On if he knew or had a feeling he was going to be released: Well, looking back on it, yes and no. I think in my naivety and my ignorance I didn't want to see the writing (on the wall). In the last month or six weeks, I wasn't on any WWE programming at all. Whether it be the app or other than Superstars commentary. I was wondering if maybe there was something coming down the line, maybe they was a new idea to put me back as a manager or a competitor or whatever the case may be. But I just started to see that a lot of new faces were coming in and their marching orders were very different. And they towed that line and I always kind of seemed to, do my thing. You know I just couldn't resist telling anyone about Nick Bockwinkel and Larry Zbyszko. And damn it no one cares."
On the lack of history or knowledge of wrestling being integrated into the current product: Guys, you got to understand something. WWE is an entertainment company that uses wrestling as a vehicle, it's not a wrestling company. And that's something I had to learn. No one give's a crap about Billy Robinson. No one cares about Mr. Saito and Mr. Fuji. All they care about is that John Cena has to take on Mark Henry and why. And I think that's something that we all need to kind of understand."
On whether there is a place for him in the WWE in the future: "I appreciate when people come up to me but the people who make that decision? The three main people don't feel that way. Which also leads me to believe there has to be a reason. I may have done something that I don't know about that has gotten back to the WWE and they are just trying to protect themselves and me by saying, you know what? Let's cut ties with you for a little while. I don't know. That's the big thing but again when you're a kid and your mom says you can't go out and you say why and she says because I'm your mom and I say so. And that's it."
On his emotional ties to the WWE, how much he loves the company and if part of him wishes he was still there: "Oh yeah. I'm not gonna lie. (laughs) Are you kidding me? A little insight into the person that plays Matt Striker, I guess. I never had a lot of friends growing up. And I never really fit in anywhere. I have a lot of anxiety. And I'm antisocial. I'm aloof. And the only time I ever felt like I belonged anywhere was when I was amongst my brethren in the WWE because we're all a little different. And a lot of people think well you're Matt Striker, you should be the life of the party. I become frozen with anxiety in social situations cause I have nothing to say and I don't fit in. So I think that is where the emotion comes. It's the only place I really ever fit in was in WWE.
On why he hasn't used social media to rip on the WWE: "I have no reason to. I don't have a genuine gripe and again, I have to humble myself and take a step back. You gotta understand. I was a guest in their home. A short little kid from Bayside, Queens has no business being in the WWE for almost eight years. And I'm aware of that so I have nothing bad to say even if they all come out and say you were the worst and we hope you die! I still have nothing bad to say about them. I'm just thankful for the opportunity they gave me. And it's not so that six months from now maybe they'll call me back. If they never, ever call me back, I still will say that I am thankful for the opportunity they gave me because let's be honest. Did anyone think I was gonna last this long?"

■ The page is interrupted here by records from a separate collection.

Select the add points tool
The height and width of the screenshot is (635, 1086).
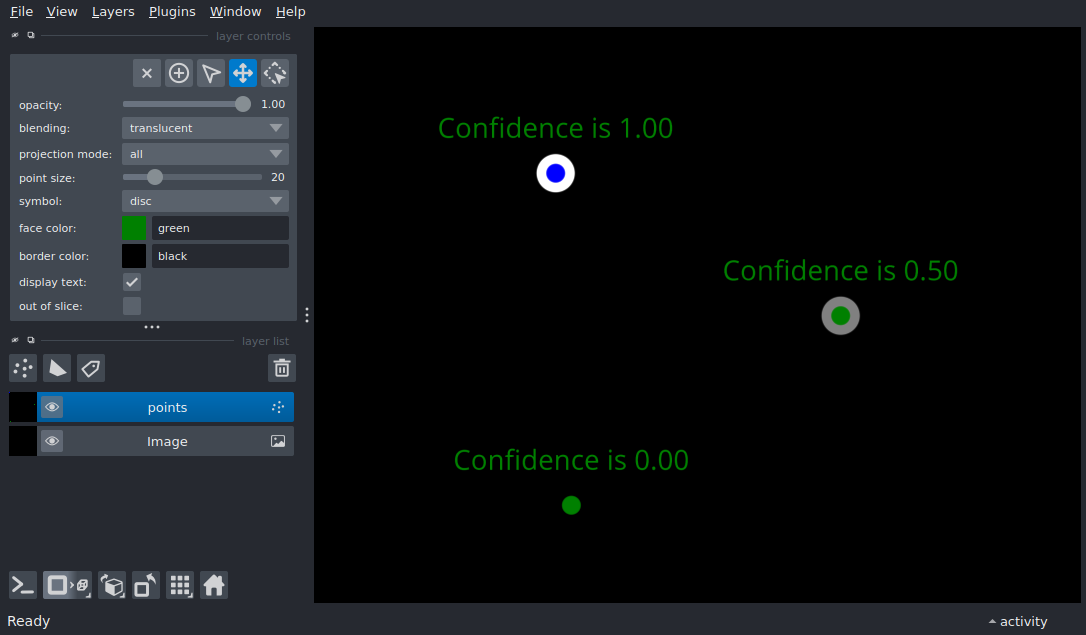[x=179, y=73]

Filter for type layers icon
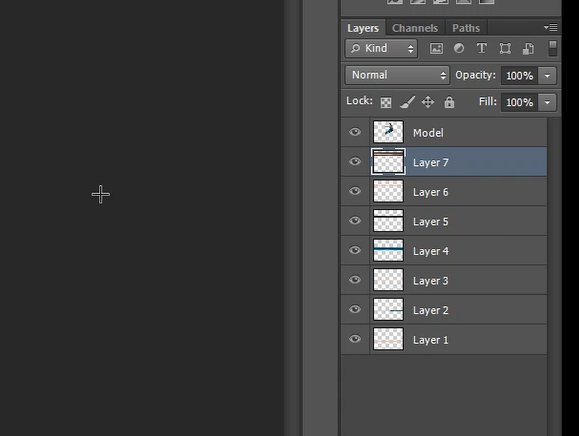(x=482, y=48)
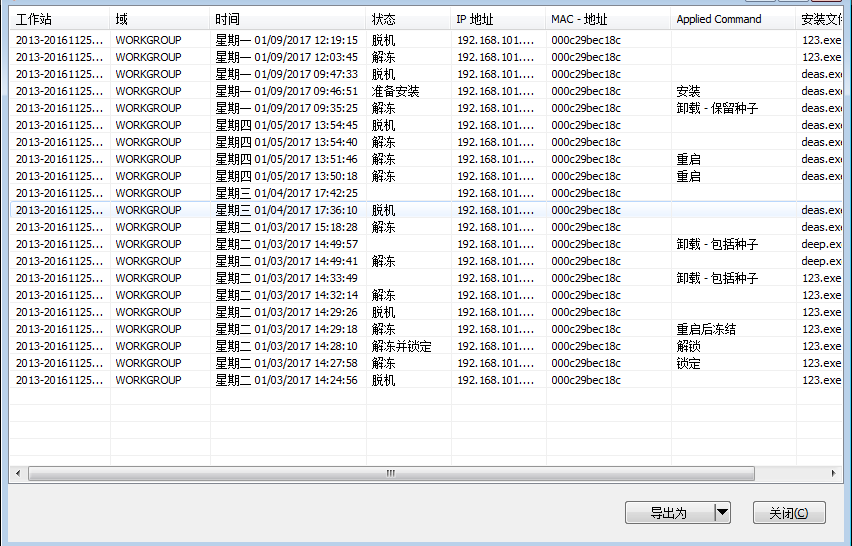Select the row with 解冻并锁定 status
The width and height of the screenshot is (852, 546).
(x=400, y=346)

Some of his favorite colleagues, memories with the WWE: "You have to understand for me, coming into the WWE, I had all of these heroes in my mind. And you get to meet some of these guys, and you go wow. Not only are you a hero of mine nut you're actually a decent person. And you go on to become a friend, and you go on to become a mentor. And I'm speaking of William Regal in this regard. William Regal is one of my top five all-time favorite wrestlers. Ever, ever, ever, ever. EVER! And then I got to... (Continues on next page)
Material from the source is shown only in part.